▶ **PROVIDED DATA**:
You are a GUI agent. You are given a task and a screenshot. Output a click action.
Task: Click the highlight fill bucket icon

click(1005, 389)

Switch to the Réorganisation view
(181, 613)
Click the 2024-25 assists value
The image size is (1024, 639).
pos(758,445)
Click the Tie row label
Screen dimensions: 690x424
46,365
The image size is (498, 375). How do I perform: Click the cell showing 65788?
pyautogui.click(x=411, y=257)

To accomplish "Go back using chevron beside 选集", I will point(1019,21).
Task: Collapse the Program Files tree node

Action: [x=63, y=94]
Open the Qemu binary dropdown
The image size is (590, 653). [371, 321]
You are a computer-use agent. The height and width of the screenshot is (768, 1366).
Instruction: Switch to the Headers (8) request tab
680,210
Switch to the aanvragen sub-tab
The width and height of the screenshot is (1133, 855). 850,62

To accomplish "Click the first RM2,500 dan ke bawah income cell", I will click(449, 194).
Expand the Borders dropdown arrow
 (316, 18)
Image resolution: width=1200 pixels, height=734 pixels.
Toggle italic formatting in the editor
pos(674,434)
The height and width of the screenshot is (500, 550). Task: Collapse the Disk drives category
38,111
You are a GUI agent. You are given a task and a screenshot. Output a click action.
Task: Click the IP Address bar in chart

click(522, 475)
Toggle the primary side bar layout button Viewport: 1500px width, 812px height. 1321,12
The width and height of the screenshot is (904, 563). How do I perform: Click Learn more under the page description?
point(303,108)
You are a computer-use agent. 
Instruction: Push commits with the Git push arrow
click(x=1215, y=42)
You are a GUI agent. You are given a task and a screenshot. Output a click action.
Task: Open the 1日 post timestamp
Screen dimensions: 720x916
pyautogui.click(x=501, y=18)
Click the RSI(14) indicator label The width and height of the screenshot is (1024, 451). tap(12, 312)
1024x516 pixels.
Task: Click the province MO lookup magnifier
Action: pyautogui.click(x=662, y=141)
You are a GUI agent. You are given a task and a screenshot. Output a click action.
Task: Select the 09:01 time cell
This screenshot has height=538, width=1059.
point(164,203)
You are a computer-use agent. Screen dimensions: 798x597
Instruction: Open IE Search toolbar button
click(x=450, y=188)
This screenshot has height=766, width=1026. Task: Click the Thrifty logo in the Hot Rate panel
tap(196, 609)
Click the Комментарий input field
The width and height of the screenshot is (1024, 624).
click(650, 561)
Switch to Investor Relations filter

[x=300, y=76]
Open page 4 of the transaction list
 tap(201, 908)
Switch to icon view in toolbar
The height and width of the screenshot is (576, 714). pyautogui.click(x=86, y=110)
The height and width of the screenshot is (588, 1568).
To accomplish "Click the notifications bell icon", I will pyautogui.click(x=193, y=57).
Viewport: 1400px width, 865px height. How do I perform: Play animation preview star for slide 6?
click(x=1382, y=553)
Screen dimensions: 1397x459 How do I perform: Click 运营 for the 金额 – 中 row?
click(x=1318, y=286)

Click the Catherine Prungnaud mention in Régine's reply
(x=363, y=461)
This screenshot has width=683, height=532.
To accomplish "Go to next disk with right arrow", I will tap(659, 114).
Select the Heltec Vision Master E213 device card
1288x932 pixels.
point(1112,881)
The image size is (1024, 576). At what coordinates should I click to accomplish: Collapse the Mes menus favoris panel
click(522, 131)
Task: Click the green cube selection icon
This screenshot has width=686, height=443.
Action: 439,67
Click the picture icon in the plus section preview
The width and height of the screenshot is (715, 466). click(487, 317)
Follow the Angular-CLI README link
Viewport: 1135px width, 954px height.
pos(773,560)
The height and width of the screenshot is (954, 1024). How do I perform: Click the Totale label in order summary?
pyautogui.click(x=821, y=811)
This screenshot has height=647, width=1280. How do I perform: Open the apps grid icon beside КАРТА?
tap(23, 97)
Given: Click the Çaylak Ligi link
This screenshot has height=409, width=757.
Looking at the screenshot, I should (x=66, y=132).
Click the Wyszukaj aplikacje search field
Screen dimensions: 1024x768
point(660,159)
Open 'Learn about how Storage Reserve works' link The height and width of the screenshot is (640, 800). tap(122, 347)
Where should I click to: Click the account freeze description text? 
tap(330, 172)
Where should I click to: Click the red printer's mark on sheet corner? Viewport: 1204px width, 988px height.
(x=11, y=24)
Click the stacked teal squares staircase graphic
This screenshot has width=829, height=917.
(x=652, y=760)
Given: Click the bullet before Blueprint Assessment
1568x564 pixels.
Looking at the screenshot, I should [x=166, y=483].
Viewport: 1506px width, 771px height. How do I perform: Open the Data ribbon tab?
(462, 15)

▶ **WHAT TO WORK ON**:
Print the material exactly as written, omitting nothing.

▶ **EXERCISE ANSWER**:
You are a GUI agent. You are given a task and a screenshot. Output a click action.
Task: Click the highlight fill bucket icon

click(1005, 389)

Switch to the Réorganisation view
(181, 613)
Click the 2024-25 assists value
The image size is (1024, 639).
pos(758,445)
Click the Tie row label
Screen dimensions: 690x424
46,365
The image size is (498, 375). How do I perform: Click the cell showing 65788?
pyautogui.click(x=411, y=257)

To accomplish "Go back using chevron beside 选集", I will point(1019,21).
Task: Collapse the Program Files tree node

Action: [x=63, y=94]
Open the Qemu binary dropdown
The image size is (590, 653). [371, 321]
You are a computer-use agent. The height and width of the screenshot is (768, 1366).
Instruction: Switch to the Headers (8) request tab
680,210
Switch to the aanvragen sub-tab
The width and height of the screenshot is (1133, 855). 850,62

To accomplish "Click the first RM2,500 dan ke bawah income cell", I will click(449, 194).
Expand the Borders dropdown arrow
 (316, 18)
Image resolution: width=1200 pixels, height=734 pixels.
Toggle italic formatting in the editor
pos(674,434)
The height and width of the screenshot is (500, 550). Task: Collapse the Disk drives category
38,111
You are a GUI agent. You are given a task and a screenshot. Output a click action.
Task: Click the IP Address bar in chart

click(522, 475)
Toggle the primary side bar layout button Viewport: 1500px width, 812px height. 1321,12
The width and height of the screenshot is (904, 563). How do I perform: Click Learn more under the page description?
point(303,108)
You are a computer-use agent. 
Instruction: Push commits with the Git push arrow
click(x=1215, y=42)
You are a GUI agent. You are given a task and a screenshot. Output a click action.
Task: Open the 1日 post timestamp
Screen dimensions: 720x916
pyautogui.click(x=501, y=18)
Click the RSI(14) indicator label The width and height of the screenshot is (1024, 451). tap(12, 312)
1024x516 pixels.
Task: Click the province MO lookup magnifier
Action: pyautogui.click(x=662, y=141)
You are a GUI agent. You are given a task and a screenshot. Output a click action.
Task: Select the 09:01 time cell
This screenshot has height=538, width=1059.
point(164,203)
You are a computer-use agent. Screen dimensions: 798x597
Instruction: Open IE Search toolbar button
click(x=450, y=188)
This screenshot has height=766, width=1026. Task: Click the Thrifty logo in the Hot Rate panel
tap(196, 609)
Click the Комментарий input field
The width and height of the screenshot is (1024, 624).
click(650, 561)
Switch to Investor Relations filter

[x=300, y=76]
Open page 4 of the transaction list
 tap(201, 908)
Switch to icon view in toolbar
The height and width of the screenshot is (576, 714). pyautogui.click(x=86, y=110)
The height and width of the screenshot is (588, 1568).
To accomplish "Click the notifications bell icon", I will pyautogui.click(x=193, y=57).
Viewport: 1400px width, 865px height. How do I perform: Play animation preview star for slide 6?
click(x=1382, y=553)
Screen dimensions: 1397x459 How do I perform: Click 运营 for the 金额 – 中 row?
click(x=1318, y=286)

Click the Catherine Prungnaud mention in Régine's reply
(x=363, y=461)
This screenshot has width=683, height=532.
To accomplish "Go to next disk with right arrow", I will tap(659, 114).
Select the Heltec Vision Master E213 device card
1288x932 pixels.
point(1112,881)
The image size is (1024, 576). At what coordinates should I click to accomplish: Collapse the Mes menus favoris panel
click(522, 131)
Task: Click the green cube selection icon
This screenshot has width=686, height=443.
Action: 439,67
Click the picture icon in the plus section preview
The width and height of the screenshot is (715, 466). click(487, 317)
Follow the Angular-CLI README link
Viewport: 1135px width, 954px height.
pos(773,560)
The height and width of the screenshot is (954, 1024). How do I perform: Click the Totale label in order summary?
pyautogui.click(x=821, y=811)
This screenshot has height=647, width=1280. How do I perform: Open the apps grid icon beside КАРТА?
tap(23, 97)
Given: Click the Çaylak Ligi link
This screenshot has height=409, width=757.
Looking at the screenshot, I should (x=66, y=132).
Click the Wyszukaj aplikacje search field
Screen dimensions: 1024x768
point(660,159)
Open 'Learn about how Storage Reserve works' link The height and width of the screenshot is (640, 800). tap(122, 347)
Where should I click to: Click the account freeze description text? 
tap(330, 172)
Where should I click to: Click the red printer's mark on sheet corner? Viewport: 1204px width, 988px height.
(x=11, y=24)
Click the stacked teal squares staircase graphic
This screenshot has width=829, height=917.
(x=652, y=760)
Given: Click the bullet before Blueprint Assessment
1568x564 pixels.
Looking at the screenshot, I should [x=166, y=483].
Viewport: 1506px width, 771px height. How do I perform: Open the Data ribbon tab?
(462, 15)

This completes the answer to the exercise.